MATERIAL:

>>>

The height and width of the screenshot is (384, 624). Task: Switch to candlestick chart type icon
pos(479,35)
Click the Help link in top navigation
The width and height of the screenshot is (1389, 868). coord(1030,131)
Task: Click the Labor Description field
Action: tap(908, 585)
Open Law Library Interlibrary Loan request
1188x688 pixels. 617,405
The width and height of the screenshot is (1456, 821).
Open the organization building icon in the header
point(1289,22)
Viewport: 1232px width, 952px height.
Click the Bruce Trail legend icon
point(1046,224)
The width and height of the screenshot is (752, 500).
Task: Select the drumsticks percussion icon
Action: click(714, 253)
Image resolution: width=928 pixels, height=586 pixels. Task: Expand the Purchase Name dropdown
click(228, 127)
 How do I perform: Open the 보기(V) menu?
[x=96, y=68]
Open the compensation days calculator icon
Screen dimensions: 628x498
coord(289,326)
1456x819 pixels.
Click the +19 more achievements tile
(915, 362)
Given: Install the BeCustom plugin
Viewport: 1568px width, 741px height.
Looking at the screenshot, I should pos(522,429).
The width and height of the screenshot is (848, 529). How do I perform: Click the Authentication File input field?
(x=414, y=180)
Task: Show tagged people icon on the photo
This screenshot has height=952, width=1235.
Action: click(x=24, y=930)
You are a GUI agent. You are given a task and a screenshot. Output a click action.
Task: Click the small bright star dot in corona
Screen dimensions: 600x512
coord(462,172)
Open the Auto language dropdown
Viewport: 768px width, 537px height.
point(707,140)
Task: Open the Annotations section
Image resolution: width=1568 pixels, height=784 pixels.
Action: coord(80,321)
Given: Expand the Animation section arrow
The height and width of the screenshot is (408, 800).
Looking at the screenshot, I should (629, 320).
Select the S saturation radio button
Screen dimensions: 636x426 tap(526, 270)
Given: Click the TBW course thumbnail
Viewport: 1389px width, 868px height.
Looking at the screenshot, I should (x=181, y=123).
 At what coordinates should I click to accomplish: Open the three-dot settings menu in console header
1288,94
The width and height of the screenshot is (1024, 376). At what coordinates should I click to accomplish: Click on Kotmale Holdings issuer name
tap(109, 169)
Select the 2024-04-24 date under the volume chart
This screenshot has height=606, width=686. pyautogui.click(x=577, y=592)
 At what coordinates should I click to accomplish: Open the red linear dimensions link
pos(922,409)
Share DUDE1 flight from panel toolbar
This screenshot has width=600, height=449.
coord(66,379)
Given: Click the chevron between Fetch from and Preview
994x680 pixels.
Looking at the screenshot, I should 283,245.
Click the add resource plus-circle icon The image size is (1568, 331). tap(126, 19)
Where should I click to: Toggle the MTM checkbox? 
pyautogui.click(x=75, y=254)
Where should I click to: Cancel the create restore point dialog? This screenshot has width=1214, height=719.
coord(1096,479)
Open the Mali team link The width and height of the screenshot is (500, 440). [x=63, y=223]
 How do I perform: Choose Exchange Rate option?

<<<

GOAL: Rewrite every one of the records above, substituting "drop-down list" for each occurrence of "dropdown" and changing nothing else.

EXERCISE OUTPUT:
The height and width of the screenshot is (384, 624). Task: Switch to candlestick chart type icon
pos(479,35)
Click the Help link in top navigation
The width and height of the screenshot is (1389, 868). coord(1030,131)
Task: Click the Labor Description field
Action: tap(908, 585)
Open Law Library Interlibrary Loan request
1188x688 pixels. 617,405
The width and height of the screenshot is (1456, 821).
Open the organization building icon in the header
point(1289,22)
Viewport: 1232px width, 952px height.
Click the Bruce Trail legend icon
point(1046,224)
The width and height of the screenshot is (752, 500).
Task: Select the drumsticks percussion icon
Action: click(714, 253)
Image resolution: width=928 pixels, height=586 pixels. Task: Expand the Purchase Name drop-down list
click(228, 127)
 How do I perform: Open the 보기(V) menu?
[x=96, y=68]
Open the compensation days calculator icon
Screen dimensions: 628x498
coord(289,326)
1456x819 pixels.
Click the +19 more achievements tile
(915, 362)
Given: Install the BeCustom plugin
Viewport: 1568px width, 741px height.
Looking at the screenshot, I should pos(522,429).
The width and height of the screenshot is (848, 529). How do I perform: Click the Authentication File input field?
(x=414, y=180)
Task: Show tagged people icon on the photo
This screenshot has height=952, width=1235.
Action: click(x=24, y=930)
You are a GUI agent. You are given a task and a screenshot. Output a click action.
Task: Click the small bright star dot in corona
Screen dimensions: 600x512
coord(462,172)
Open the Auto language drop-down list
Viewport: 768px width, 537px height.
point(707,140)
Task: Open the Annotations section
Image resolution: width=1568 pixels, height=784 pixels.
Action: coord(80,321)
Given: Expand the Animation section arrow
The height and width of the screenshot is (408, 800).
Looking at the screenshot, I should (629, 320).
Select the S saturation radio button
Screen dimensions: 636x426 tap(526, 270)
Given: Click the TBW course thumbnail
Viewport: 1389px width, 868px height.
Looking at the screenshot, I should (x=181, y=123).
 At what coordinates should I click to accomplish: Open the three-dot settings menu in console header
1288,94
The width and height of the screenshot is (1024, 376). At what coordinates should I click to accomplish: Click on Kotmale Holdings issuer name
tap(109, 169)
Select the 2024-04-24 date under the volume chart
This screenshot has height=606, width=686. pyautogui.click(x=577, y=592)
 At what coordinates should I click to accomplish: Open the red linear dimensions link
pos(922,409)
Share DUDE1 flight from panel toolbar
This screenshot has width=600, height=449.
coord(66,379)
Given: Click the chevron between Fetch from and Preview
994x680 pixels.
Looking at the screenshot, I should 283,245.
Click the add resource plus-circle icon The image size is (1568, 331). tap(126, 19)
Where should I click to: Toggle the MTM checkbox? 
pyautogui.click(x=75, y=254)
Where should I click to: Cancel the create restore point dialog? This screenshot has width=1214, height=719.
coord(1096,479)
Open the Mali team link The width and height of the screenshot is (500, 440). [x=63, y=223]
 How do I perform: Choose Exchange Rate option?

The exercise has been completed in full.